### Instructions to follow
Your answer should be the lines below from the one holding "This screenshot has height=675, width=1568." through the one holding "The width and", copied exactly and with nothing else.

### Supplied data

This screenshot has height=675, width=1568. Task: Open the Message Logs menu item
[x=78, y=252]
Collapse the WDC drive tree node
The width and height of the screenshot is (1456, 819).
--
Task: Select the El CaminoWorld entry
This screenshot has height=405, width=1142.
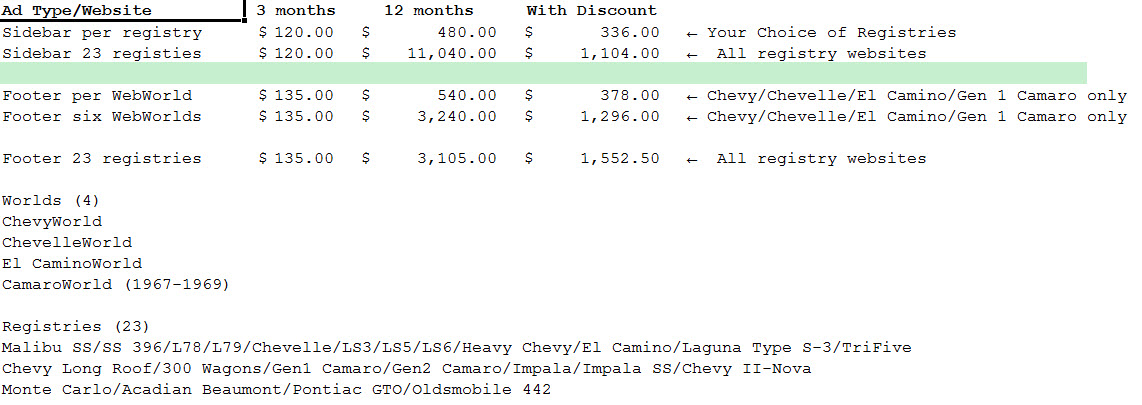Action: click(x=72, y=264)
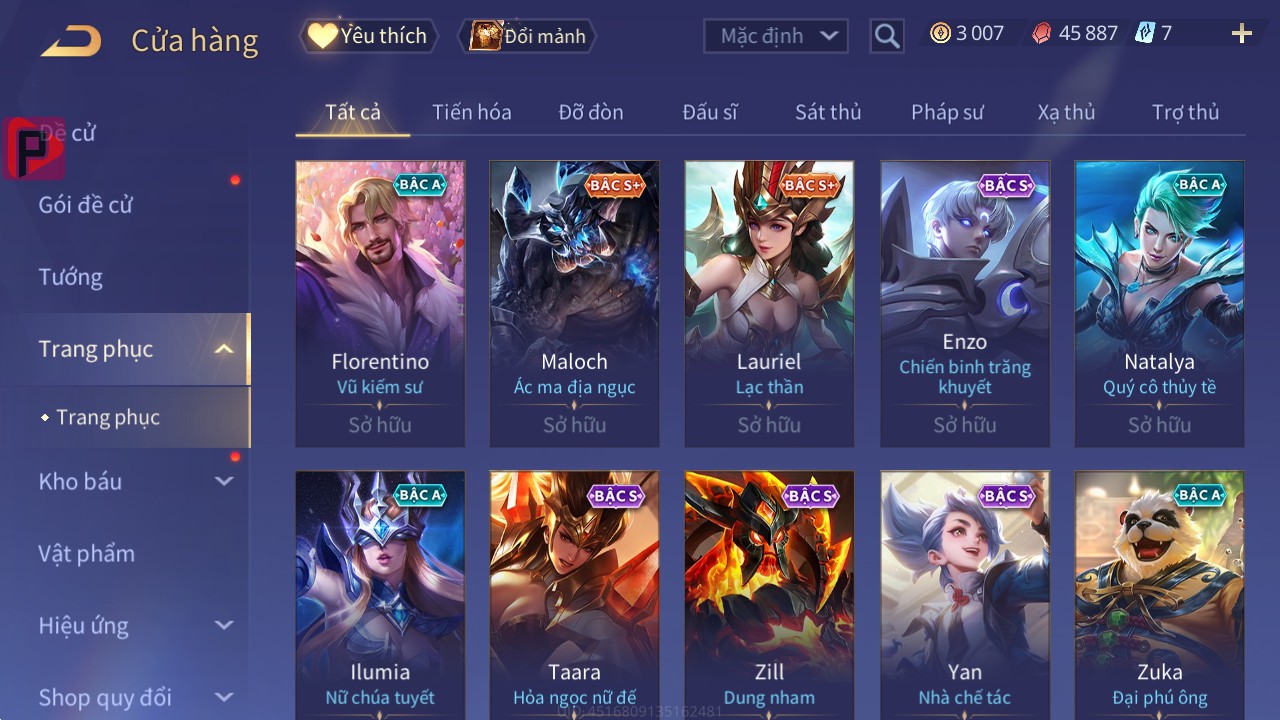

### Finished exercise
This screenshot has height=675, width=1568. Task: Open the Message Logs menu item
[x=78, y=252]
Collapse the WDC drive tree node
The width and height of the screenshot is (1456, 819).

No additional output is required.